If the negative mark is accurate, you can ask for one of two things:
A variety of factors go into your credit score. First, two major credit-scoring entities are VantageScore and the more widely used FICO® (short for Fair Isaac Corporation), which produces the FICO score.
FICO scores range from 300 to 850 and are divided into five categories: exceptional (800-850), very good (740-799), good (670-739), fair (580-699), and very poor (300-579). To calculate your score, FICO considers five different weighted factors, the most important of which is your payment history, which constitutes 35% of your score.
As a result, late payments tend to hurt your credit score more than anything else. And since a repossession only occurs after multiple missed payments, it can be particularly damaging to your credit score.
On top of having a repossession marked on your credit report, the following would likely contribute to negative marks:
Recent credit reporting information is weighed more than older credit history. So whether you're paying student loans, personal loans, or auto loans, paying on time is the way to go.

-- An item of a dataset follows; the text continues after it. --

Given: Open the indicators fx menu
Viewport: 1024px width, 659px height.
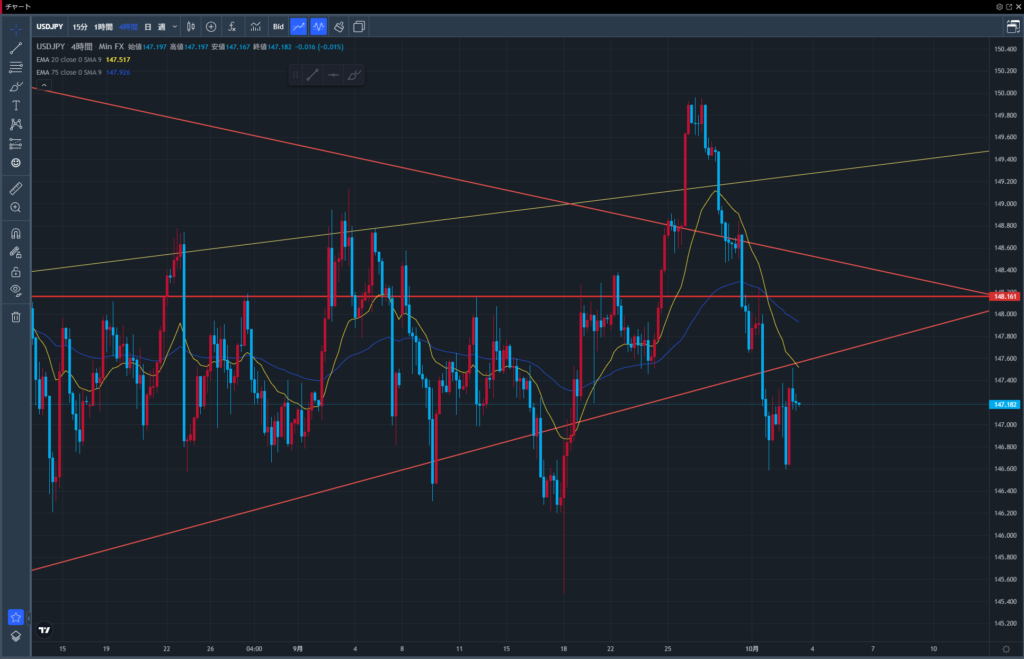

The good news is that the longer in the past the repossession happened, the less it should weigh down your credit score. Assuming you continue to use credit responsibly, the positive information will outweigh the negative.
Even after a repo, you can still rebuild or repair your credit. There’s a difference between these two processes that’s worth noting. Credit repair is the process used to remove inaccurate information from your credit report. On the other hand, rebuilding your credit involves doing what's necessary to improve your credit score. You can build credit by:
It's also a good idea to avoid the temptation to apply for new credit. Every time you apply for new credit, a hard inquiry is added to your credit report. A hard inquiry is when a lender looks at your credit report to determine whether to grant you a loan. Each hard inquiry can shave a few points off your credit score. Since a repo is likely to leave you with a bad credit score, an application for new credit is expected to be unsuccessful anyway.
Auto lenders don’t want to repossess your car; they’d rather get paid, so they only repossess as a last resort. This makes repossessions look even worse for your credit.
A repossession can hurt your credit history. It shows that you've gone so long without paying your bills that the lender decided to give up trying to collect the money you owe. Instead, the lender took back the collateral you're holding (such as a vehicle).
After repossession, you'll probably have a hard time getting a loan or credit card. However, if you're successful, you may face higher interest rates.
You wouldn't be able to get a repossession removed from your credit history unless it was mistakenly added to your credit report. You'll have to wait seven years for it to disappear from your reports, although it will have less of an impact on your credit score as time passes.
In the meantime, the best thing you can do is look to the future. Get your personal finances back in order by building your credit through on-time payments, low credit card balances, selective applications, and diligence at tracking your credit. It won’t happen overnight, but you can build your credit again, so it will be there when you need it.